● **What is being asked**
Rewrite the entries below, replacing every occurrence of "Screen dimensions" with "Screen size" and changing nothing else.

● **Records supplied**
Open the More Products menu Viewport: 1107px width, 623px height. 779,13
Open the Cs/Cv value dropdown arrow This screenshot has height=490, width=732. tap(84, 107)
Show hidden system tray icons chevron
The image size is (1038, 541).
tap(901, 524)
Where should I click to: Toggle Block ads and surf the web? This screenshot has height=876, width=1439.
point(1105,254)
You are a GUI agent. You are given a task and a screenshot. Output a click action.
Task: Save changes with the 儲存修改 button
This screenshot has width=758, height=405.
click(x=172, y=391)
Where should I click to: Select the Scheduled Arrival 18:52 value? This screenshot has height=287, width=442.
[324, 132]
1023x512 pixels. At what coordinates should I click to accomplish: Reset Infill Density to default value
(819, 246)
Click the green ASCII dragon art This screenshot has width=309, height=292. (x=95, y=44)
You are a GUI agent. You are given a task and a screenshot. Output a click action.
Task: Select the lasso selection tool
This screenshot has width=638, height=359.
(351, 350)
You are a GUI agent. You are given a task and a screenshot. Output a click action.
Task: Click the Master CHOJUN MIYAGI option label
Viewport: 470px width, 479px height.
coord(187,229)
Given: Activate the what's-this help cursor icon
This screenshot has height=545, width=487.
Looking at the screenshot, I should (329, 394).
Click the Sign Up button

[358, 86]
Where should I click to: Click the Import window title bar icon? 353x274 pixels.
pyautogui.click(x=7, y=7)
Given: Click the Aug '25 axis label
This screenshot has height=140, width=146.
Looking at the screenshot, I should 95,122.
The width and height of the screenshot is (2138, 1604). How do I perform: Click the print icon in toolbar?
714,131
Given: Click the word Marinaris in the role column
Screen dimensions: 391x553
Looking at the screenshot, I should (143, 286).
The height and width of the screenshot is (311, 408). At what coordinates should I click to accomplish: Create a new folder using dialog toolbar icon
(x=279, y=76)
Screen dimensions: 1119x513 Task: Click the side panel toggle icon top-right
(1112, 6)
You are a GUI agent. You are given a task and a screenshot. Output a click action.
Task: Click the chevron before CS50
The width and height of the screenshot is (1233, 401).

● **Solution to this exercise**
Open the More Products menu Viewport: 1107px width, 623px height. 779,13
Open the Cs/Cv value dropdown arrow This screenshot has height=490, width=732. tap(84, 107)
Show hidden system tray icons chevron
The image size is (1038, 541).
tap(901, 524)
Where should I click to: Toggle Block ads and surf the web? This screenshot has height=876, width=1439.
point(1105,254)
You are a GUI agent. You are given a task and a screenshot. Output a click action.
Task: Save changes with the 儲存修改 button
This screenshot has width=758, height=405.
click(x=172, y=391)
Where should I click to: Select the Scheduled Arrival 18:52 value? This screenshot has height=287, width=442.
[324, 132]
1023x512 pixels. At what coordinates should I click to accomplish: Reset Infill Density to default value
(819, 246)
Click the green ASCII dragon art This screenshot has width=309, height=292. (x=95, y=44)
You are a GUI agent. You are given a task and a screenshot. Output a click action.
Task: Select the lasso selection tool
This screenshot has width=638, height=359.
(351, 350)
You are a GUI agent. You are given a task and a screenshot. Output a click action.
Task: Click the Master CHOJUN MIYAGI option label
Viewport: 470px width, 479px height.
coord(187,229)
Given: Activate the what's-this help cursor icon
This screenshot has height=545, width=487.
Looking at the screenshot, I should (329, 394).
Click the Sign Up button

[358, 86]
Where should I click to: Click the Import window title bar icon? 353x274 pixels.
pyautogui.click(x=7, y=7)
Given: Click the Aug '25 axis label
This screenshot has height=140, width=146.
Looking at the screenshot, I should 95,122.
The width and height of the screenshot is (2138, 1604). How do I perform: Click the print icon in toolbar?
714,131
Given: Click the word Marinaris in the role column
Screen size: 391x553
Looking at the screenshot, I should (143, 286).
The height and width of the screenshot is (311, 408). At what coordinates should I click to accomplish: Create a new folder using dialog toolbar icon
(x=279, y=76)
Screen size: 1119x513 Task: Click the side panel toggle icon top-right
(1112, 6)
You are a GUI agent. You are given a task and a screenshot. Output a click action.
Task: Click the chevron before CS50
The width and height of the screenshot is (1233, 401).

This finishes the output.